[Start of Material to process]
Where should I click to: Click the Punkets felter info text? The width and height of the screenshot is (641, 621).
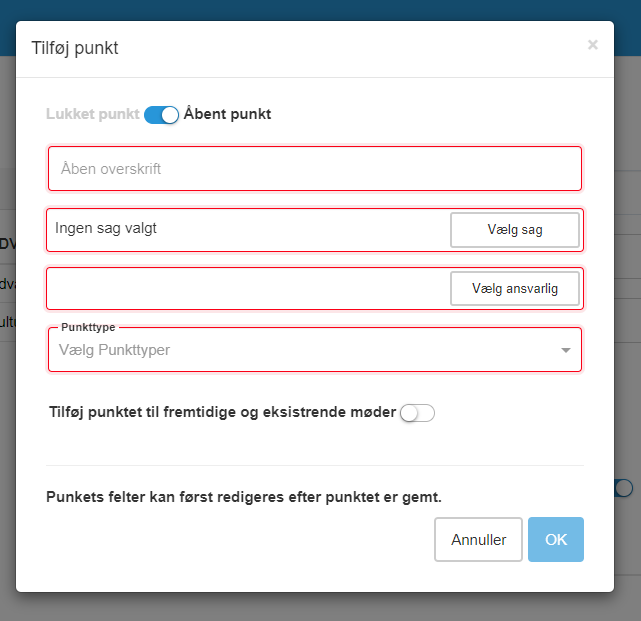point(244,496)
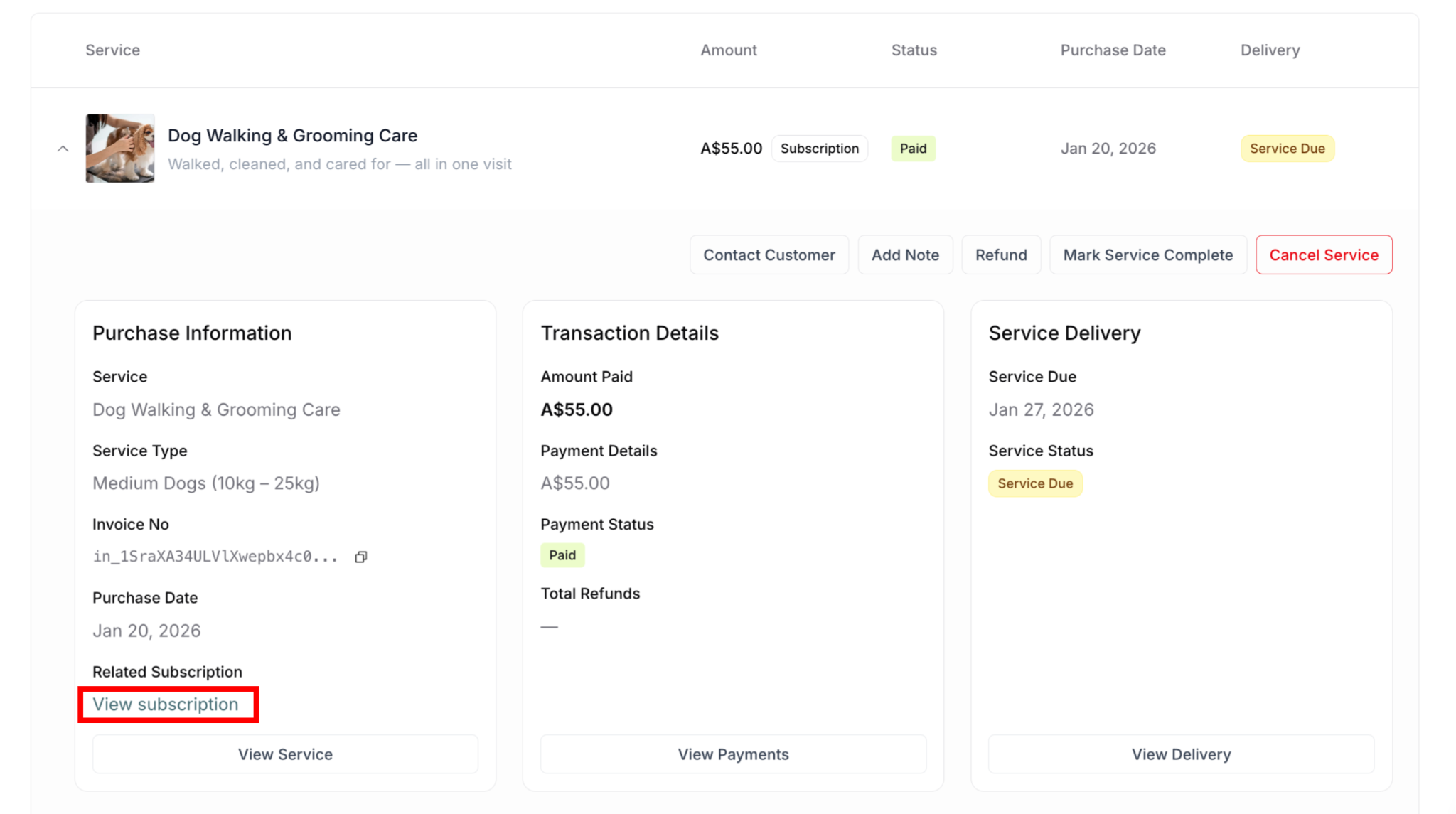Screen dimensions: 1456x814
Task: Copy the invoice number icon
Action: click(x=361, y=557)
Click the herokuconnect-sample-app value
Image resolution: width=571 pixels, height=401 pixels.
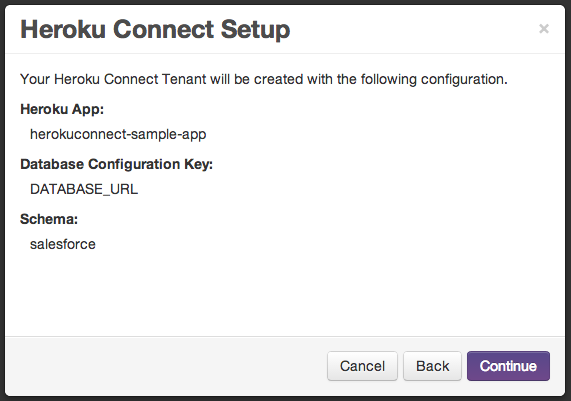tap(118, 134)
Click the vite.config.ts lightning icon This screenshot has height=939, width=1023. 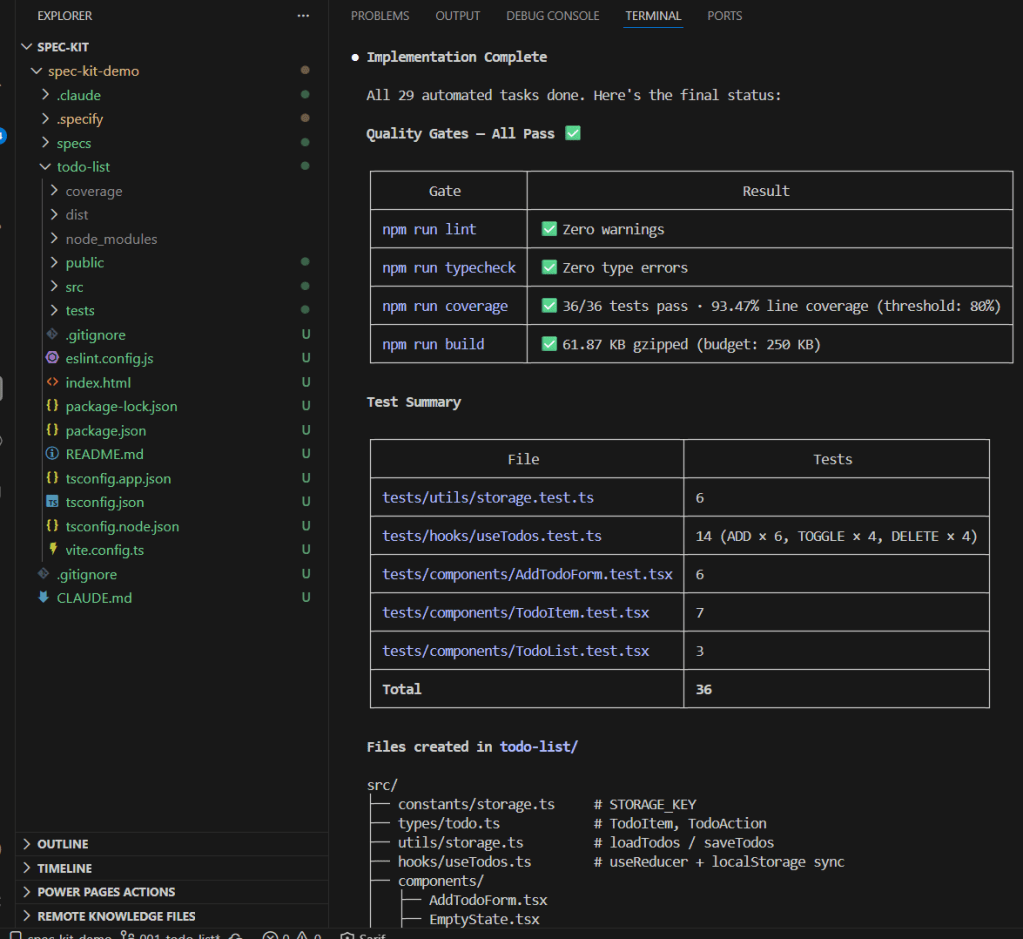click(x=52, y=550)
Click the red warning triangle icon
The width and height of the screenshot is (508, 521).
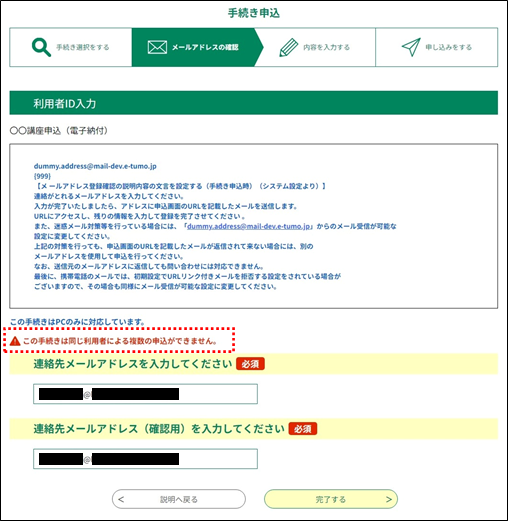pyautogui.click(x=15, y=341)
[End of Material to process]
== Task to complete ==
Convert the data, from its first line up to and including the line containing "Action: click(x=361, y=557)", into a JSON list of strings with one string per line, omitting blank lines and leaving out the pictures.

== Reply ==
[
  "Where should I click to: Click the Punkets felter info text? The width and height of the screenshot is (641, 621).",
  "point(244,496)",
  "Screen dimensions: 1456x814",
  "Task: Copy the invoice number icon",
  "Action: click(x=361, y=557)"
]